* [Directions for this task]:
Line count for the string "agent": give the number of lines in the data below that contain it, and nothing more.

* [Extracted entries]:
====

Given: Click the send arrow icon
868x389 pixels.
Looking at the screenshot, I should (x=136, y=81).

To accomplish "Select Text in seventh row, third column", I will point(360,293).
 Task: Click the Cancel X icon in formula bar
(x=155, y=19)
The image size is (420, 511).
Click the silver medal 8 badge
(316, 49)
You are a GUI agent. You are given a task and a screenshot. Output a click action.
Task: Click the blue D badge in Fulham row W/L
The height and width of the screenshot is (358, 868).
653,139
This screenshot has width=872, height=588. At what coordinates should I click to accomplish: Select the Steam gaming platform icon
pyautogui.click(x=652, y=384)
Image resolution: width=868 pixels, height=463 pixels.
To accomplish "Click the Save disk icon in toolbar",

====

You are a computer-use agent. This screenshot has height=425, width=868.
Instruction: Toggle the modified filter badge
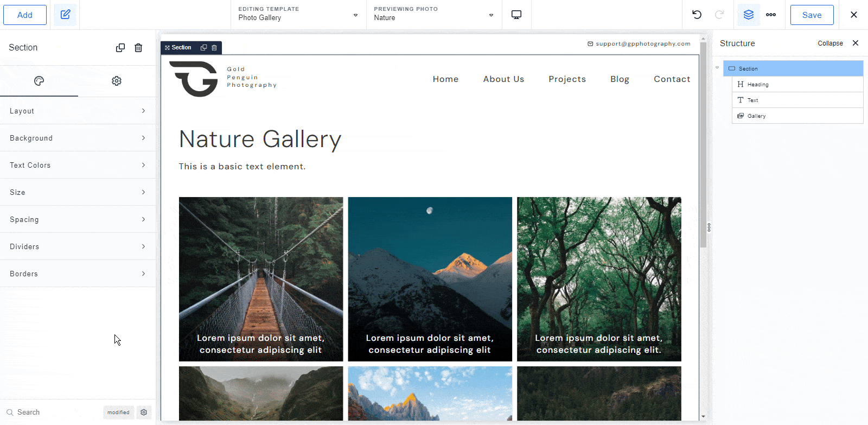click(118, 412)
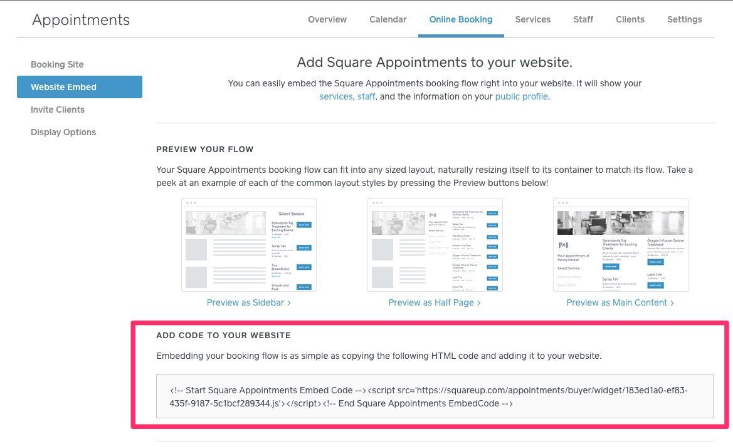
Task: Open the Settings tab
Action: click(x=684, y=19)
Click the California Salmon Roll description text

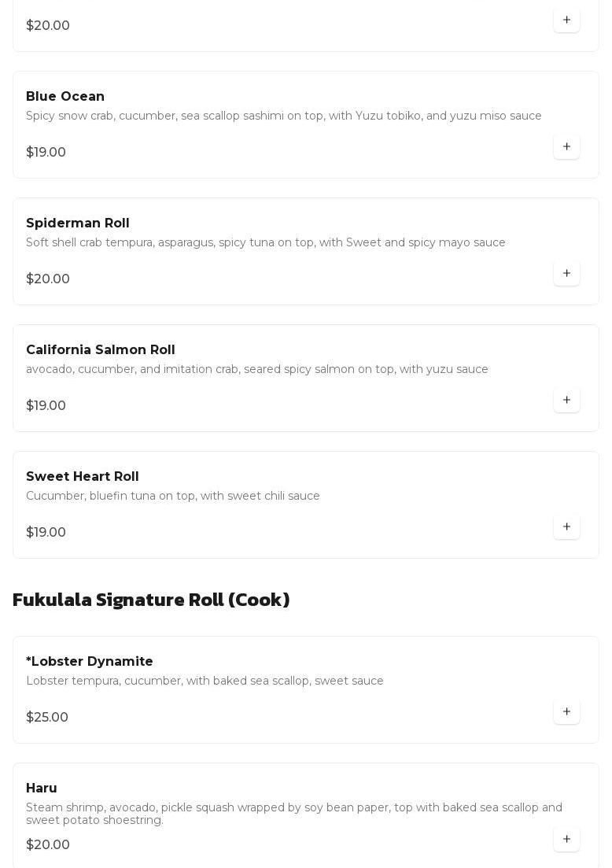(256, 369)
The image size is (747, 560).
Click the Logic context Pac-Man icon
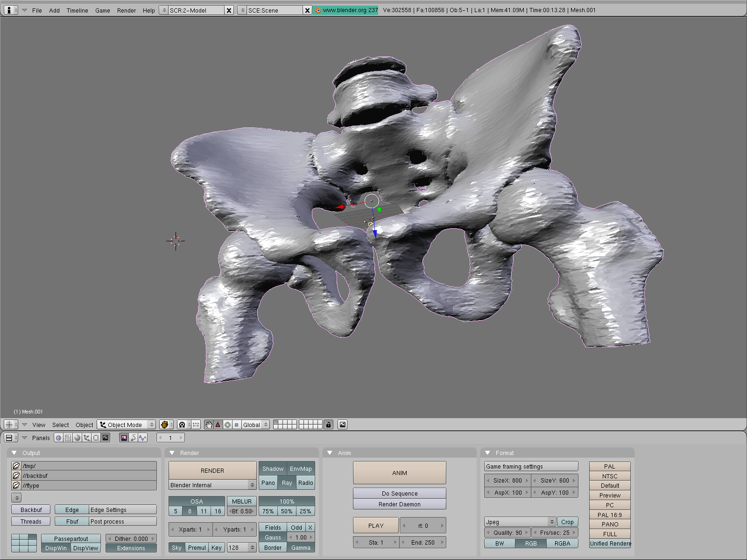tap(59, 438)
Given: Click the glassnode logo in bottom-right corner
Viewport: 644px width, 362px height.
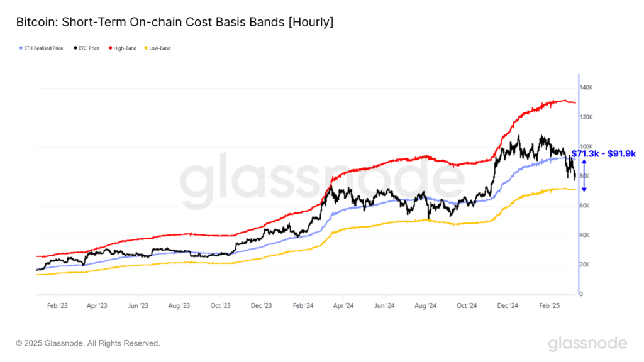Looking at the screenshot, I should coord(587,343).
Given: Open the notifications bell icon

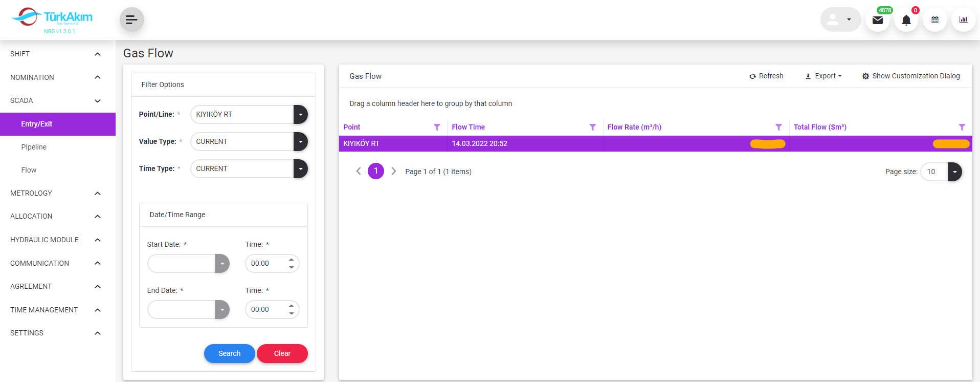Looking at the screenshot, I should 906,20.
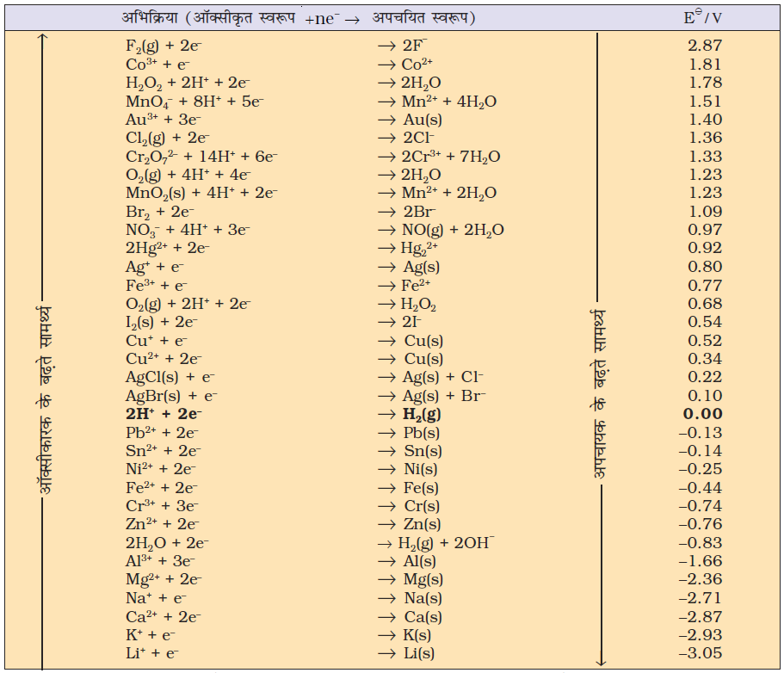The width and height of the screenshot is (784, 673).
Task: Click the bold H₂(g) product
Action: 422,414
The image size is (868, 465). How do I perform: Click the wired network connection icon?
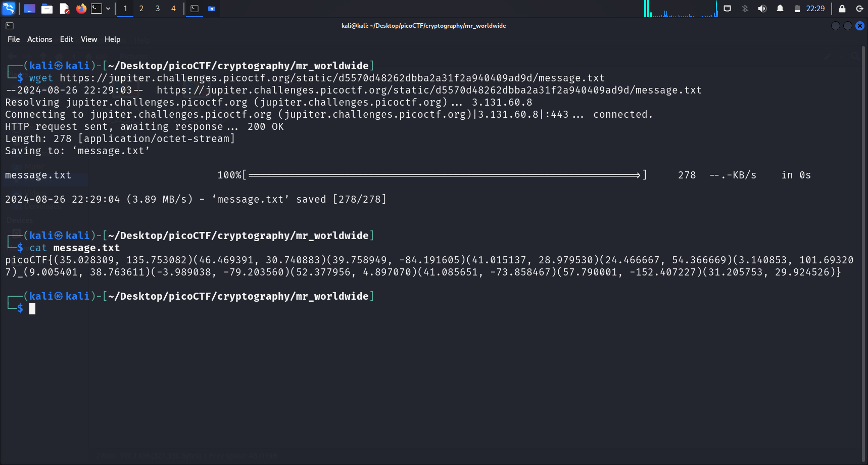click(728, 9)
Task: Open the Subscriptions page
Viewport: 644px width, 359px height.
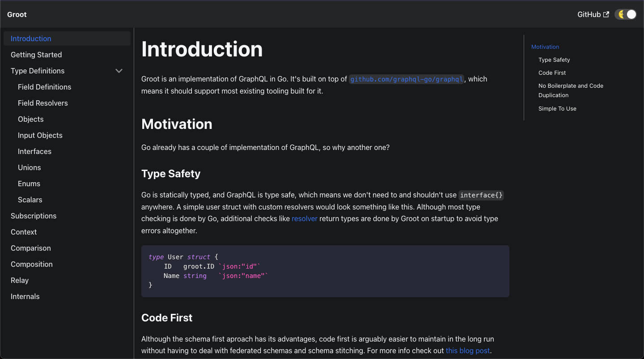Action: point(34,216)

====

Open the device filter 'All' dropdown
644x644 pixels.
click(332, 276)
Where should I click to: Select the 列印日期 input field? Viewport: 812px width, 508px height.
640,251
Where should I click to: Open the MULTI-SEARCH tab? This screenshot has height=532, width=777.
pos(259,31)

====

* [Solution for this exercise]:
2